Opinião

A nova resolução sobre sequestro internacional de crianças

Autores

  • Maria Thereza de Assis Moura

    é ministra do Superior Tribunal de Justiça corregedora Nacional de Justiça mestre e doutora pela Faculdade de Direito da USP e professora da USP.

  • Adriana Franco Mello Machado

    é juíza auxiliar da Corregedoria Nacional de Justiça (CNJ) e juíza federal na 5ª Região. Exerceu os cargos de juíza auxiliar da presidência do Superior Tribunal de Justiça de assessora especial da presidência do Supremo Tribunal Federal e de procuradora federal.

  • Daniel Marchionatti Barbosa

    é juiz auxiliar da Corregedoria Nacional de Justiça (CNJ) membro do Fórum Nacional da Infância e da Juventude (Foninj) juiz federal na 4ª Região doutor pela Faculdade de Direito da USP e Mestre pela Faculdade de Direito da UFRGS.

  • Evaldo de Oliveira Fernandes Filho

    é juiz auxiliar da Corregedoria Nacional de Justiça (CNJ) juiz federal na 1ª Região e especialista em Propriedade Intelectual pela American University - Washington College of Law. Foi membro do Grupo de Estudos sobre Aspectos Civis da Subtração Internacional de Crianças do Conselho da Justiça Federal (Gesic) e exerceu os cargos de juiz auxiliar da Corregedoria Geral da Justiça Federal de juiz auxiliar da Corregedoria Regional da 1ª Região e de procurador federal.

28 de março de 2022, 12h05

O Conselho Nacional de Justiça, em sua última sessão ordinária (22/3/2022), deu um importante passo para dar maior celeridade aos processos que versam sobre sequestro internacional de menores em trâmite no país.

A matéria é regida pela Convenção da Haia de 1980, que trata dos Aspectos Civis do Sequestro Internacional de Crianças e que foi internalizada no Brasil com a promulgação do Decreto Presidencial nº 3.413, de 14 de abril de 2000.

A despeito de a convenção ter entrado em vigor no ano de 2000, muitas ainda são as dúvidas sobre regras e procedimentos aplicáveis a estes casos em que a criança foi subtraída do local de sua residência habitual por um dos seus genitores, sem autorização do outro.

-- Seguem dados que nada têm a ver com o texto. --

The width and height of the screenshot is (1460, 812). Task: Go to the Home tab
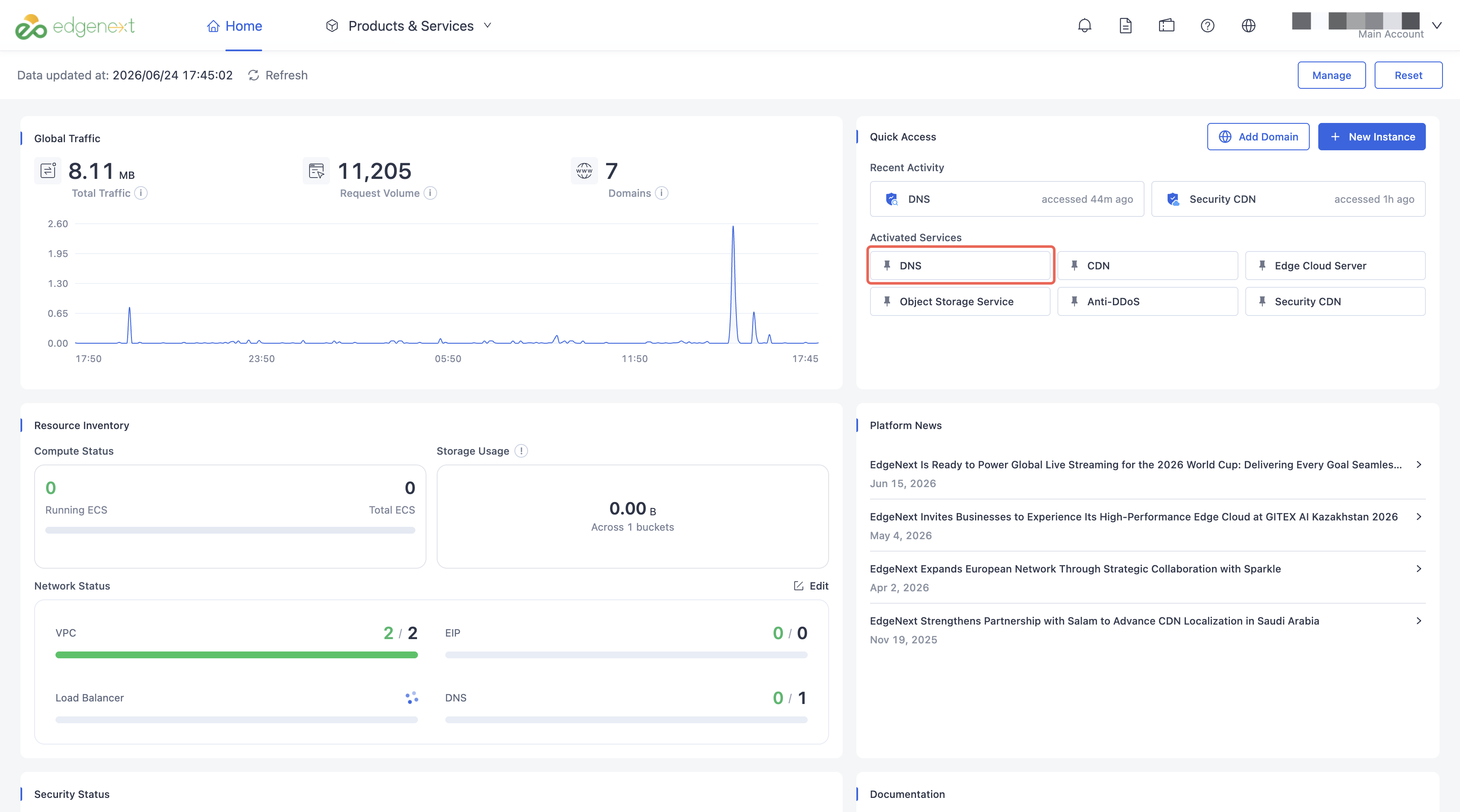click(234, 26)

É que há necessidade de compatibilização entre a própria filosofia e os prazos previstos na norma internacional com aqueles previstos nas normas internas. Temos leis materiais importantes, como o Código Civil, que trata dos direitos de família, estabelecendo normas sobre o poder familiar, sobre a guarda, sobre a decisão quanto ao domicílio da criança. Temos o Estatuto da Criança e do Adolescente, que traz medidas de prevenção à subtração, estabelecendo normas sobre viagem de crianças sem a companhia dos pais, no espaço interno e internacional. Temos, ainda, uma lei sobre a alienação parental, com disposições sobre mudança injustificada de domicílio. Contudo, do ponto de vista processual, pouco se normatizou especificamente sobre o tema.

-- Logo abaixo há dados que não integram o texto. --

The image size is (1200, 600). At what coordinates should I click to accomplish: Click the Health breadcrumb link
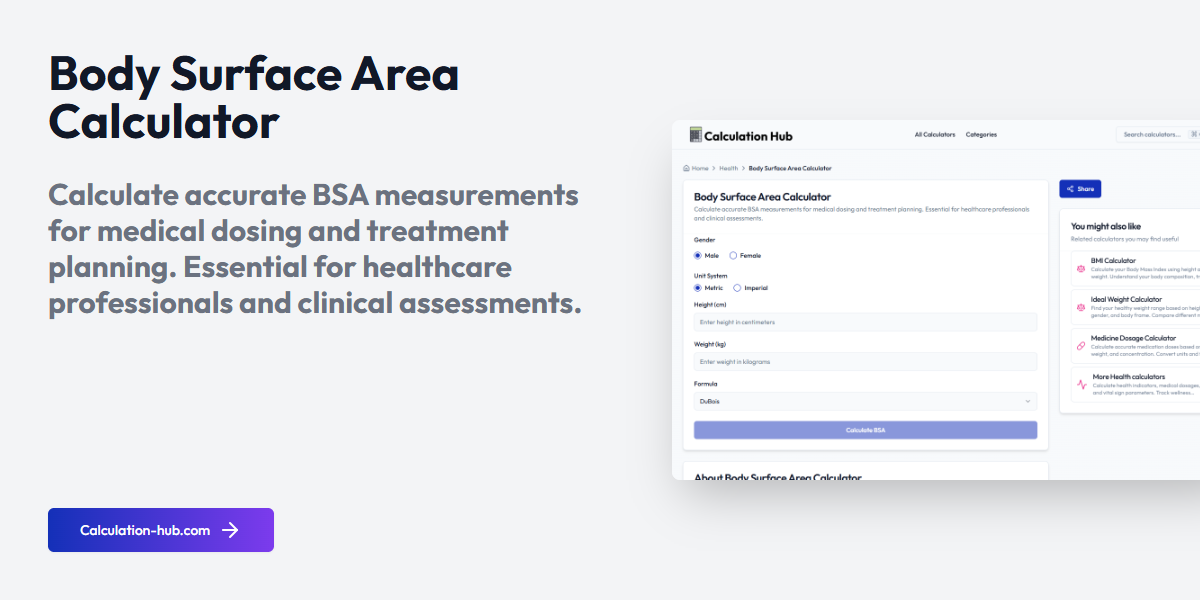729,168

Para processamento dos casos concretos de sequestro e retenção trazidos à apreciação judicial, faz-se uso das regras gerais de processo. Ocorre que é muito difícil para o magistrado, observando o procedimento do Código de Processo Civil, tomar uma decisão em tempo adequado a esse tipo de litígio.

Todo arcabouço normativo mostrou-se, portanto, insuficiente.

Nessa ambiência anômica e considerando que o Conselho Nacional de Justiça pode exercer, de forma supletiva, a competência normativa, estabelecendo procedimentos e orientações para os magistrados, é que se impôs a necessidade da edição de resolução que tratasse especificamente da matéria.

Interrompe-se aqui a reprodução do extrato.